__EXERCISE REQUIREMENTS__. Reproduce the entire passage on diseconomies of scale in software development word for word.

__QUOTED PASSAGE__.
════════════════
If instead you release weekly, one release a year still crashes the machine but the user sees 51 releases a year which don’t. Less than 2% of your releases screw up.
Yes I’m talking about batch size. Software development works best in small batch sizes. (Don Reinertsen has some figures on batch size in The Principles of Product Development Flow which also support the diseconomies of scale argument.)
Ok, there are a few places where software development does exhibit economies of scale but on most occasions diseconomies of scale are the norm.
This happens because each time you add to software work the marginal cost per unit increases:
Add a fourth team member to a team of three and the communication paths increase from 3 to 6.
Add one feature to a release and you have one feature to test, add two features and you have 3 tests to run: two features to test plus the interaction between the two.
In part this is because human minds can only hold so much complexity. As the complexity increases (more changes, more code) our cognitive load increases, we slow down, we make mistakes, we take longer.
(Economies of scope and specialisation are also closely related to economies of scale and again on the whole, software development has diseconomies of scope (be more specific).)
However be careful: once the software is developed then economies of scale are rampant. The world switches. Software which has been built probably exhibits more economies of scale than any other product known to man. (In economic terms the marginal cost of producing the first instance are extremely high but the marginal costs of producing an identical copy (production) is so close to zero as to be zero, Ctrl-C Ctrl-V.)
What does this all mean?
Firstly you need to rewire your brain, almost everyone in the advanced world has been brought up with economies of scale since school. You need to start thinking diseconomies of scale.
Second, whenever faced with a problem where you feel the urge to go bigger run in the opposite direction, go smaller.
Third, take each and every opportunity to go small.
════════════════
__PROVIDED DATA__.
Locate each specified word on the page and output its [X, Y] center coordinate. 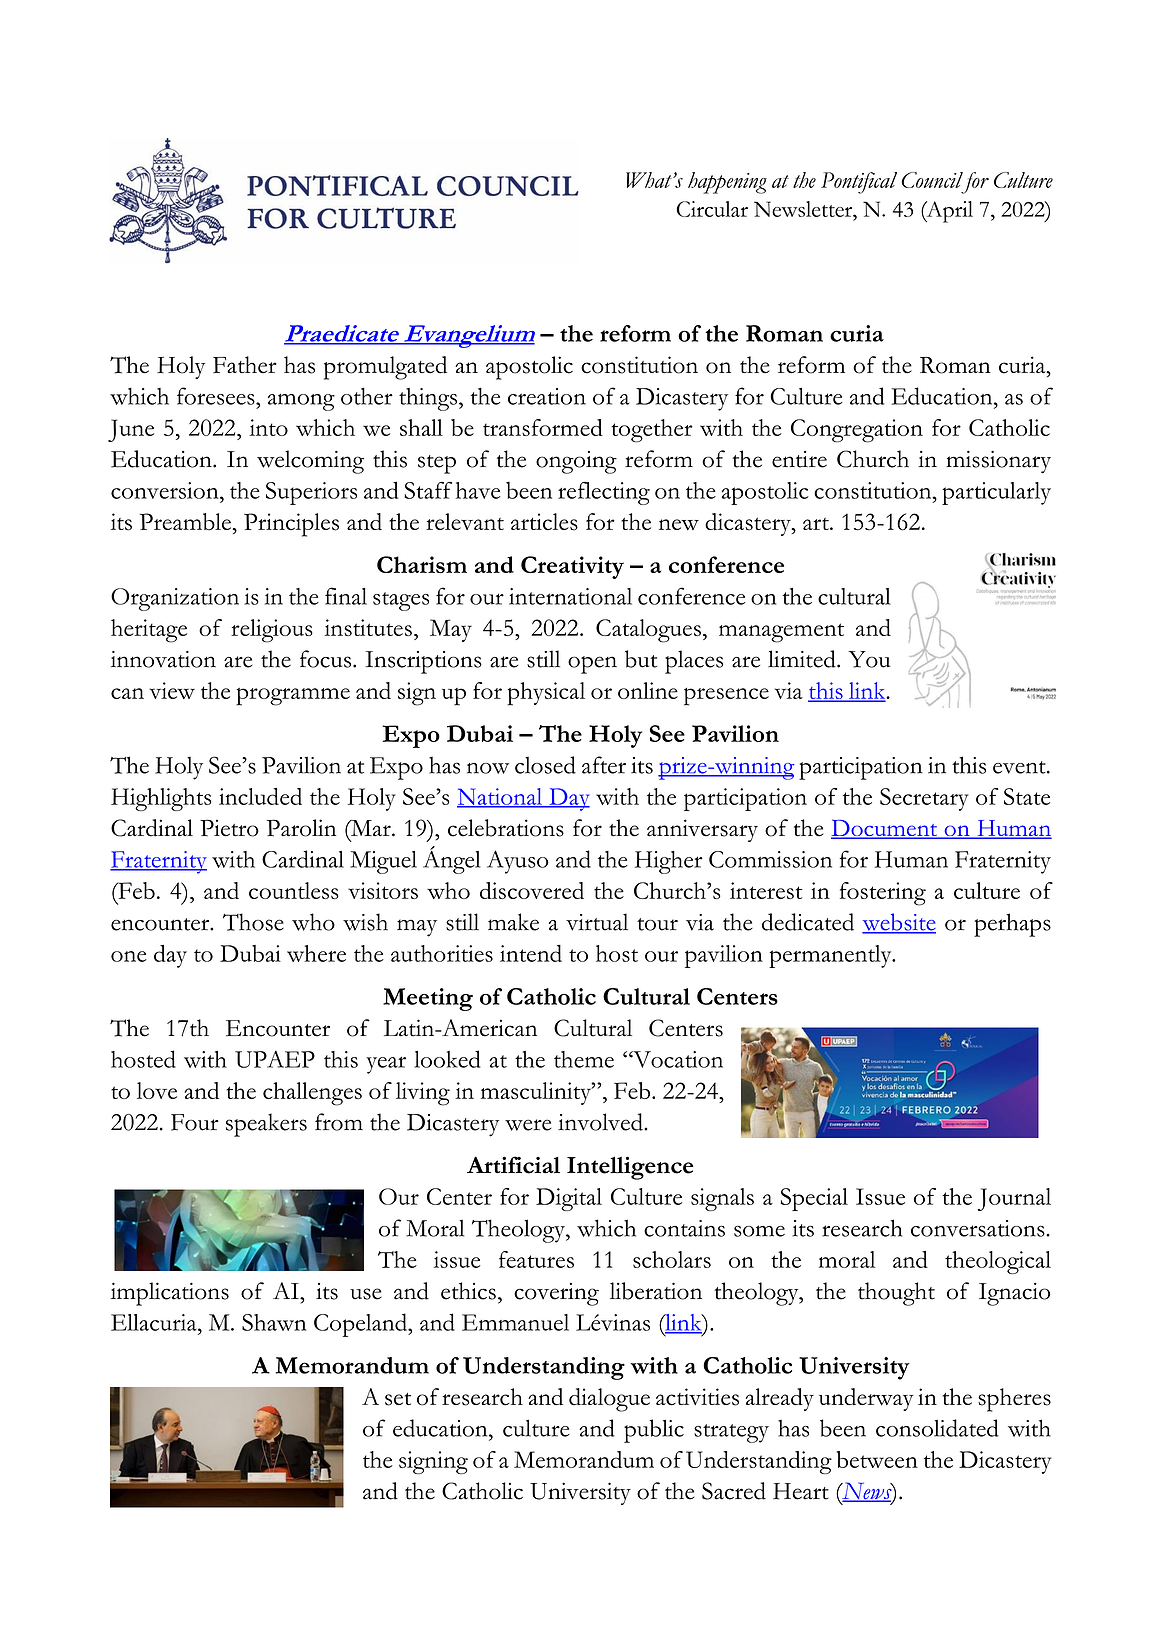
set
════════════════
__RESPONSE__.
If instead you release weekly, one release a year still crashes the machine but the user sees 51 releases a year which don’t. Less than 2% of your releases screw up.
Yes I’m talking about batch size. Software development works best in small batch sizes. (Don Reinertsen has some figures on batch size in The Principles of Product Development Flow which also support the diseconomies of scale argument.)
Ok, there are a few places where software development does exhibit economies of scale but on most occasions diseconomies of scale are the norm.
This happens because each time you add to software work the marginal cost per unit increases:
Add a fourth team member to a team of three and the communication paths increase from 3 to 6.
Add one feature to a release and you have one feature to test, add two features and you have 3 tests to run: two features to test plus the interaction between the two.
In part this is because human minds can only hold so much complexity. As the complexity increases (more changes, more code) our cognitive load increases, we slow down, we make mistakes, we take longer.
(Economies of scope and specialisation are also closely related to economies of scale and again on the whole, software development has diseconomies of scope (be more specific).)
However be careful: once the software is developed then economies of scale are rampant. The world switches. Software which has been built probably exhibits more economies of scale than any other product known to man. (In economic terms the marginal cost of producing the first instance are extremely high but the marginal costs of producing an identical copy (production) is so close to zero as to be zero, Ctrl-C Ctrl-V.)
What does this all mean?
Firstly you need to rewire your brain, almost everyone in the advanced world has been brought up with economies of scale since school. You need to start thinking diseconomies of scale.
Second, whenever faced with a problem where you feel the urge to go bigger run in the opposite direction, go smaller.
Third, take each and every opportunity to go small.